| Goal of the exercise |
Reproduce every one of the rows below verbatim, without changing any character.

━━━━━━━━━━━━━━━━

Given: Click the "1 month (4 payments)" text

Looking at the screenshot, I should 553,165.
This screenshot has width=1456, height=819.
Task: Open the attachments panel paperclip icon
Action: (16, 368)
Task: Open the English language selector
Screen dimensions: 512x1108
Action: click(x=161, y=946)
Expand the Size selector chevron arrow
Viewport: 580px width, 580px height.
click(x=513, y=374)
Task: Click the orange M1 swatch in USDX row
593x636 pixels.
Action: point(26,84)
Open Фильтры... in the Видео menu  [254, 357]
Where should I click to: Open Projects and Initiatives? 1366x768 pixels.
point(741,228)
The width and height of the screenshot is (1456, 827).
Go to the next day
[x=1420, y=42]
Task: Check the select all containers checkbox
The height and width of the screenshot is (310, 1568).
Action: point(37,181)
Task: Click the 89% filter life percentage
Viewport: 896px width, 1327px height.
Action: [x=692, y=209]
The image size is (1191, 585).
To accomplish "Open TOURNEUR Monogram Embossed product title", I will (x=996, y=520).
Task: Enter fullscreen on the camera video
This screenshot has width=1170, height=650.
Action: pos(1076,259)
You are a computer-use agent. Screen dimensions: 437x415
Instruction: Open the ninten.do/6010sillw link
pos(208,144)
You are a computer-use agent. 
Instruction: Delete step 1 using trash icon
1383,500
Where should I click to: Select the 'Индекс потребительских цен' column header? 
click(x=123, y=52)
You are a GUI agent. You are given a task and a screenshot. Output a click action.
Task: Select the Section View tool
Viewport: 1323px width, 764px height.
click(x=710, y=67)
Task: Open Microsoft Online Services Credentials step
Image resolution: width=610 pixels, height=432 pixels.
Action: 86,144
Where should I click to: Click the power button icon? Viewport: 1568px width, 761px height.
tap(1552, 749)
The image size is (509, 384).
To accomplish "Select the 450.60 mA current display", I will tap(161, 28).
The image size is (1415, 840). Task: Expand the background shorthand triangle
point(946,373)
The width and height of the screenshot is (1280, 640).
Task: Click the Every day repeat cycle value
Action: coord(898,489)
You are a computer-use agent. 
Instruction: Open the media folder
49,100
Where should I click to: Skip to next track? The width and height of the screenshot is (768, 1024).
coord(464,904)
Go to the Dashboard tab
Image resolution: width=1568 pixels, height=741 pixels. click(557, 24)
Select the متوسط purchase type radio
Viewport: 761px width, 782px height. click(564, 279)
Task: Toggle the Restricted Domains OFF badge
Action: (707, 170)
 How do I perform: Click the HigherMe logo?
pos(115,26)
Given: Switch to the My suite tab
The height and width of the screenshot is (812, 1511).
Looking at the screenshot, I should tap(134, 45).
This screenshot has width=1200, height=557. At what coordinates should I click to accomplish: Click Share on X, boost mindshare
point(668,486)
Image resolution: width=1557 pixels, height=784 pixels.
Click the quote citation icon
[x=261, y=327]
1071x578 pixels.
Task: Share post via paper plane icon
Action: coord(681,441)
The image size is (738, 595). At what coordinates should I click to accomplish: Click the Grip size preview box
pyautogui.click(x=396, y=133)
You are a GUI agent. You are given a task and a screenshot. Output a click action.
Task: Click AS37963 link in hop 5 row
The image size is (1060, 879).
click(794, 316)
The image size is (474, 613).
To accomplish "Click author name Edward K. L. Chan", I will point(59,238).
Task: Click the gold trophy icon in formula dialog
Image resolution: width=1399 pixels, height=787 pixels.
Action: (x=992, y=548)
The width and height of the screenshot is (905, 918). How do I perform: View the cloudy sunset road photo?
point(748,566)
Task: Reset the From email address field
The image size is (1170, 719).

━━━━━━━━━━━━━━━━

| Task output |
Given: Click the "1 month (4 payments)" text

Looking at the screenshot, I should 553,165.
This screenshot has width=1456, height=819.
Task: Open the attachments panel paperclip icon
Action: (16, 368)
Task: Open the English language selector
Screen dimensions: 512x1108
Action: click(x=161, y=946)
Expand the Size selector chevron arrow
Viewport: 580px width, 580px height.
click(x=513, y=374)
Task: Click the orange M1 swatch in USDX row
593x636 pixels.
Action: point(26,84)
Open Фильтры... in the Видео menu  [254, 357]
Where should I click to: Open Projects and Initiatives? 1366x768 pixels.
point(741,228)
The width and height of the screenshot is (1456, 827).
Go to the next day
[x=1420, y=42]
Task: Check the select all containers checkbox
The height and width of the screenshot is (310, 1568).
Action: point(37,181)
Task: Click the 89% filter life percentage
Viewport: 896px width, 1327px height.
Action: [x=692, y=209]
The image size is (1191, 585).
To accomplish "Open TOURNEUR Monogram Embossed product title", I will (x=996, y=520).
Task: Enter fullscreen on the camera video
This screenshot has width=1170, height=650.
Action: pos(1076,259)
You are a computer-use agent. Screen dimensions: 437x415
Instruction: Open the ninten.do/6010sillw link
pos(208,144)
You are a computer-use agent. 
Instruction: Delete step 1 using trash icon
1383,500
Where should I click to: Select the 'Индекс потребительских цен' column header? 
click(x=123, y=52)
You are a GUI agent. You are given a task and a screenshot. Output a click action.
Task: Select the Section View tool
Viewport: 1323px width, 764px height.
click(x=710, y=67)
Task: Open Microsoft Online Services Credentials step
Image resolution: width=610 pixels, height=432 pixels.
Action: 86,144
Where should I click to: Click the power button icon? Viewport: 1568px width, 761px height.
tap(1552, 749)
The image size is (509, 384).
To accomplish "Select the 450.60 mA current display", I will tap(161, 28).
The image size is (1415, 840). Task: Expand the background shorthand triangle
point(946,373)
The width and height of the screenshot is (1280, 640).
Task: Click the Every day repeat cycle value
Action: coord(898,489)
You are a computer-use agent. 
Instruction: Open the media folder
49,100
Where should I click to: Skip to next track? The width and height of the screenshot is (768, 1024).
coord(464,904)
Go to the Dashboard tab
Image resolution: width=1568 pixels, height=741 pixels. click(557, 24)
Select the متوسط purchase type radio
Viewport: 761px width, 782px height. click(564, 279)
Task: Toggle the Restricted Domains OFF badge
Action: (707, 170)
 How do I perform: Click the HigherMe logo?
pos(115,26)
Given: Switch to the My suite tab
The height and width of the screenshot is (812, 1511).
Looking at the screenshot, I should tap(134, 45).
This screenshot has width=1200, height=557. At what coordinates should I click to accomplish: Click Share on X, boost mindshare
point(668,486)
Image resolution: width=1557 pixels, height=784 pixels.
Click the quote citation icon
[x=261, y=327]
1071x578 pixels.
Task: Share post via paper plane icon
Action: coord(681,441)
The image size is (738, 595). At what coordinates should I click to accomplish: Click the Grip size preview box
pyautogui.click(x=396, y=133)
You are a GUI agent. You are given a task and a screenshot. Output a click action.
Task: Click AS37963 link in hop 5 row
The image size is (1060, 879).
click(794, 316)
The image size is (474, 613).
To accomplish "Click author name Edward K. L. Chan", I will point(59,238).
Task: Click the gold trophy icon in formula dialog
Image resolution: width=1399 pixels, height=787 pixels.
Action: (x=992, y=548)
The width and height of the screenshot is (905, 918). How do I perform: View the cloudy sunset road photo?
point(748,566)
Task: Reset the From email address field
The image size is (1170, 719).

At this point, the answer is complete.